Palm oil dropped for a third day to the lowest in almost eight months as China’s car sales growth slowed, adding to signs the economy of the biggest edible oil consumer is cooling.
September-delivery futures declined 1.9 percent to 2,290 ringgit ($714) a metric ton, the lowest price since Nov. 16, on the Malaysia Derivatives Exchange.
Sales of vehicles rose 10.9 percent from a year earlier to 839,228 units last month, the China Automotive Technology & Research Center said today. That compares with 34 percent growth in April and 25 percent in May, according to the center. A Chinese services industry index slid to a 15-month low in June. The measure fell for a third month to 55.6 from 56.4, HSBC Holdings Plc and Markit Economics said in an e-mailed statement.
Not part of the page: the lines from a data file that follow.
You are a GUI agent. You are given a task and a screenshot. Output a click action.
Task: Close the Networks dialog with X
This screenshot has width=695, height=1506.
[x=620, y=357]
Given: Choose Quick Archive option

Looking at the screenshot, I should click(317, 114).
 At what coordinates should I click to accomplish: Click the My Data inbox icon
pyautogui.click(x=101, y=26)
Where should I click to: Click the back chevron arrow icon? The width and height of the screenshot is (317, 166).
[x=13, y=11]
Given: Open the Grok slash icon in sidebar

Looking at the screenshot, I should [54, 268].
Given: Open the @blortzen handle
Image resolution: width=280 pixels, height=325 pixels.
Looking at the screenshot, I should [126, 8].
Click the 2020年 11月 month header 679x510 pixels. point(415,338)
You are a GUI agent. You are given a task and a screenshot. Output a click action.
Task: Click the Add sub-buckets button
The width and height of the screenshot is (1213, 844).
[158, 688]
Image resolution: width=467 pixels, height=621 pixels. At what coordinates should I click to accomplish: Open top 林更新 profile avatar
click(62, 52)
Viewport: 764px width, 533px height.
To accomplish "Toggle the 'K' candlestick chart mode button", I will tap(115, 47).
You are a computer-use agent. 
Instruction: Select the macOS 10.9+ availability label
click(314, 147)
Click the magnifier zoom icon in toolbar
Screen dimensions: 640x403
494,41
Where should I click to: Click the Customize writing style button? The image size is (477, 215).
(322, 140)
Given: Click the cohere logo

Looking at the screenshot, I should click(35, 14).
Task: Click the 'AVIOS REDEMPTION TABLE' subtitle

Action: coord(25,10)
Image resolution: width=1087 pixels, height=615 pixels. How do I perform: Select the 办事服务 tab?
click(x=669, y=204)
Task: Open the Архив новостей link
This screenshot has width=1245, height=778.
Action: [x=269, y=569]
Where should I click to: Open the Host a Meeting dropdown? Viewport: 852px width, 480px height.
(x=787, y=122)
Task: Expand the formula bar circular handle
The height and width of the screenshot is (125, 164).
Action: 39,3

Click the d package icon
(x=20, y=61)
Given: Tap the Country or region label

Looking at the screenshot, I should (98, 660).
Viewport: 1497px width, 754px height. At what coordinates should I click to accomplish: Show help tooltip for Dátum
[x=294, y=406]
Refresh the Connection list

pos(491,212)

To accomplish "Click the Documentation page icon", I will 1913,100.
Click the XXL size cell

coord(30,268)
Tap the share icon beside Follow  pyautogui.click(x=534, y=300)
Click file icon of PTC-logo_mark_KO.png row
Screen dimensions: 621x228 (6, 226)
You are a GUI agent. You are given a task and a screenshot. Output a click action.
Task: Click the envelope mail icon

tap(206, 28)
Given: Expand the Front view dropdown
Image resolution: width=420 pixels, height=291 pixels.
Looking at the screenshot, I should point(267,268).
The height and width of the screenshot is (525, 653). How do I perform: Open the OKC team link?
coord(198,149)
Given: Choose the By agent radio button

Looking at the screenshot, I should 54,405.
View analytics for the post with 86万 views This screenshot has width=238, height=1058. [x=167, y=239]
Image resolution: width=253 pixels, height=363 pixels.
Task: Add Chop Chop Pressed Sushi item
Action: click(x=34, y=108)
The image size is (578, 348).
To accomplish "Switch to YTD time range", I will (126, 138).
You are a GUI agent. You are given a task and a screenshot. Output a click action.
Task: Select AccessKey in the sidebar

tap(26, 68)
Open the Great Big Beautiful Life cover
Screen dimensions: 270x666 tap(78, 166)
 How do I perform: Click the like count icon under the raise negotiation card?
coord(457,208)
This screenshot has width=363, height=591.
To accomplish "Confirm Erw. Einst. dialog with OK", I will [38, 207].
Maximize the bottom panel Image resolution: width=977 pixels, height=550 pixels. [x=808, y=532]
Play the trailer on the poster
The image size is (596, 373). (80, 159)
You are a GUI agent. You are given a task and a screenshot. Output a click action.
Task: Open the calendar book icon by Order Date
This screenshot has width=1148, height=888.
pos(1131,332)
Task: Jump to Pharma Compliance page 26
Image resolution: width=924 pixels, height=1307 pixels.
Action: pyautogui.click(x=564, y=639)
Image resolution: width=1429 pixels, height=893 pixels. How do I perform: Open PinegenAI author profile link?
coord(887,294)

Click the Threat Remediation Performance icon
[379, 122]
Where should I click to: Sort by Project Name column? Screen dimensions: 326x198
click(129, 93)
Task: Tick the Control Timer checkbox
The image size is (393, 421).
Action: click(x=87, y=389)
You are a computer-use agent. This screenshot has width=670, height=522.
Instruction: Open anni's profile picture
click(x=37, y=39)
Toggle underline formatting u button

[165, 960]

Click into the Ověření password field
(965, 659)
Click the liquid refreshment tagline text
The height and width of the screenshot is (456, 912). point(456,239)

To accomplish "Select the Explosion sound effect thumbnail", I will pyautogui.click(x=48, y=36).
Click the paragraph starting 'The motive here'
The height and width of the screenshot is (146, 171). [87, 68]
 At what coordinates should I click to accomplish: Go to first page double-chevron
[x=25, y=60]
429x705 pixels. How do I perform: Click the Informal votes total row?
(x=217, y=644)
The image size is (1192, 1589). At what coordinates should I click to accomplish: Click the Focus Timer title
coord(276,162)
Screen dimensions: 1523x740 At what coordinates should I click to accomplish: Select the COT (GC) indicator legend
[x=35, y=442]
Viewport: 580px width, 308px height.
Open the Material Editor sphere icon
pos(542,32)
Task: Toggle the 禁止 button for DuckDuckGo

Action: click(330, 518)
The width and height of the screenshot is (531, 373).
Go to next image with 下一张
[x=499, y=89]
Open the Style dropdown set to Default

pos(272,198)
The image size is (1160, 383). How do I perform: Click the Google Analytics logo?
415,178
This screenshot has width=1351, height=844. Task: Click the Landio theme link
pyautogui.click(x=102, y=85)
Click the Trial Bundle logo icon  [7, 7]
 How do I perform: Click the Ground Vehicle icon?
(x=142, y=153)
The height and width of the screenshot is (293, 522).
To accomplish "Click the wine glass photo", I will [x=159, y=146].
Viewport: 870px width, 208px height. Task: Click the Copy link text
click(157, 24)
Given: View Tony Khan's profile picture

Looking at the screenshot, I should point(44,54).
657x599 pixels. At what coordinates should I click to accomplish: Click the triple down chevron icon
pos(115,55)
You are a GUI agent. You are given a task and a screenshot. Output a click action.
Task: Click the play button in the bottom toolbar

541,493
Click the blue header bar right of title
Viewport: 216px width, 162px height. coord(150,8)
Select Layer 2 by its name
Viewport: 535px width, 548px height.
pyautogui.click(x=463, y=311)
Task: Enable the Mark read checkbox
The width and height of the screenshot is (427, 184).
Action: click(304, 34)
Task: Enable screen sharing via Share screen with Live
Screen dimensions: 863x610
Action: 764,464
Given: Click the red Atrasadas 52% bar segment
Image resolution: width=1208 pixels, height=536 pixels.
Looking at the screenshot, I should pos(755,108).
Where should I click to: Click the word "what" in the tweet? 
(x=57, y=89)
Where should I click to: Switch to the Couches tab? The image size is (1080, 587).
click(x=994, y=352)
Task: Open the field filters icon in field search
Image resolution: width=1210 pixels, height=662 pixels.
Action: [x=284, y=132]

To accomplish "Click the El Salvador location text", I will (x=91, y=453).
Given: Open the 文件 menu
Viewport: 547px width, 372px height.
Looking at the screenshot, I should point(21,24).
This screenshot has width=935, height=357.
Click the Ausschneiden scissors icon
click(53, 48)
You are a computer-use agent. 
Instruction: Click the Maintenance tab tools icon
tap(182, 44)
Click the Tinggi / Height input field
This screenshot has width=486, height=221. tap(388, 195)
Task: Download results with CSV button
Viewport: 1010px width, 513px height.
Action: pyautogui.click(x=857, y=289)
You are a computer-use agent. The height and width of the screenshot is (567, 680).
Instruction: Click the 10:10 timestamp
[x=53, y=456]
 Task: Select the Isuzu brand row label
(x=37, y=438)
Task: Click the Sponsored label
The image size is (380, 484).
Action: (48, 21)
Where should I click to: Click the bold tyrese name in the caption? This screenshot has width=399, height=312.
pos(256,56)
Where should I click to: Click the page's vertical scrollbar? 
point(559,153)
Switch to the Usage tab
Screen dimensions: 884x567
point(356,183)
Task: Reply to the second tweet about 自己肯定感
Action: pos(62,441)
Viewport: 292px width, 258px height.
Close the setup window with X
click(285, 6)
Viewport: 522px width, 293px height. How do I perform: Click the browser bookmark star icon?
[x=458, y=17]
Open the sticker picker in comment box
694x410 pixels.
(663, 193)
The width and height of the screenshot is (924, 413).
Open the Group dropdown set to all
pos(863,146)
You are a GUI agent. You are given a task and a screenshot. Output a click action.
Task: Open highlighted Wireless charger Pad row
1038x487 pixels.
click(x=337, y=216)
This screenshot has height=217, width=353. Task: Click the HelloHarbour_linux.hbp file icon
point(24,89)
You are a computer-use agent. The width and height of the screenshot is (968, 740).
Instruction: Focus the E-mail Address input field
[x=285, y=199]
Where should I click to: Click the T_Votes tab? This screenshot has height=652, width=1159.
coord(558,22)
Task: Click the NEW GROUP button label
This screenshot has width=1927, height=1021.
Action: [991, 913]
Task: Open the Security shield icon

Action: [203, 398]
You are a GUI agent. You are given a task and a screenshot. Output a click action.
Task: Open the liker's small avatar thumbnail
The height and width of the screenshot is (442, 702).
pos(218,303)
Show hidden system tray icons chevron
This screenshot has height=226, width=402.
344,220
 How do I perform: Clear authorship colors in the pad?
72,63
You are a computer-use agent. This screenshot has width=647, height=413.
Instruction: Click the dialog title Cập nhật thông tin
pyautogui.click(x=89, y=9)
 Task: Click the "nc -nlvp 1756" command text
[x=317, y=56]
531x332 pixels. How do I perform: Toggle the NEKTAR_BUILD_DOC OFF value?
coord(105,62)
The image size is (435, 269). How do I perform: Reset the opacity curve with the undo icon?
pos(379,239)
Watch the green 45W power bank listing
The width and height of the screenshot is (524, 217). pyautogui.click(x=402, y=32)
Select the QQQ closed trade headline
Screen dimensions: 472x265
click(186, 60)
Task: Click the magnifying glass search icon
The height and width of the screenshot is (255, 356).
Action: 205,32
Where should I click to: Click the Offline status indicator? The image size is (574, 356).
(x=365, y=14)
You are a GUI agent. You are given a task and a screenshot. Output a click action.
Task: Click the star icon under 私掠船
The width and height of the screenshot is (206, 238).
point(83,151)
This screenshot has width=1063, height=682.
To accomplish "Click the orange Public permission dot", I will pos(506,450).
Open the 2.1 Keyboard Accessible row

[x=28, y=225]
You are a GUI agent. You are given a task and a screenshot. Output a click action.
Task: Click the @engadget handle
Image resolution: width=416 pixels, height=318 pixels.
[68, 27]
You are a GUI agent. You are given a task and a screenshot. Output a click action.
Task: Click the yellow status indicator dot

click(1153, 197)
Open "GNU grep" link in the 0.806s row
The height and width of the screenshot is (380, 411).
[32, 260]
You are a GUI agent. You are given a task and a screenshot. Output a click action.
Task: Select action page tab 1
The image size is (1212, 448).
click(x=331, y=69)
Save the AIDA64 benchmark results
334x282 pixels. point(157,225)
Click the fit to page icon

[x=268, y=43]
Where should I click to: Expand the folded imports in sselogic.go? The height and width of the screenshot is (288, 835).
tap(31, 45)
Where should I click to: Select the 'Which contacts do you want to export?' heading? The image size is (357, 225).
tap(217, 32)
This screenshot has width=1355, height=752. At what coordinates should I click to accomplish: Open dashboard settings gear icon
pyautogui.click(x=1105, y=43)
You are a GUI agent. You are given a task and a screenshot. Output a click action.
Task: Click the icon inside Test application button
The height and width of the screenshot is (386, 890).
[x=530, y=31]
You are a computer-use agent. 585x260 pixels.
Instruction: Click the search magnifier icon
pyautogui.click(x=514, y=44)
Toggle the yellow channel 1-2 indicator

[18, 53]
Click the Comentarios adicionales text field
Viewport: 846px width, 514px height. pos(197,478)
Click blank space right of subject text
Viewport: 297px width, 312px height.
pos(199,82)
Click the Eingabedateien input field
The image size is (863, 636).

“The biggest issue now is the fear or worries on China,” said Carey Wong, an analyst at OCBC Investment Research in Singapore. The market was relying on China’s “urbanization to drive long-term demand for the edible oil,” he said.
A stronger ringgit is also helping damp investor demand for the tropical commodity priced in the Malaysian currency, Wong said. “There are a lot of moving parts at the moment” that are influencing palm oil prices, he said.
The ringgit advanced for a second day on expectations the central bank will raise borrowing costs for a third time this year, boosting the appeal of local assets. The currency rose 0.5 percent to 3.2080 per dollar as of 6:18 p.m. in Kuala Lumpur, making commodities priced in the Malaysian currency more expensive for overseas buyers.
Still, concerns about delays in oilseed planting in India, the largest palm oil buyer, may support prices, Wong said.
India’s largest soybeans and peanut growing areas need rain in a week to aid sowing and avert a drop in cooking oils output for a second year, officials said last week. The delay in rains is a “cause for concern but it’s too early to jump to any conclusion on output,” B.V. Mehta, executive director of the Solvent Extractors Association of India, said July 2.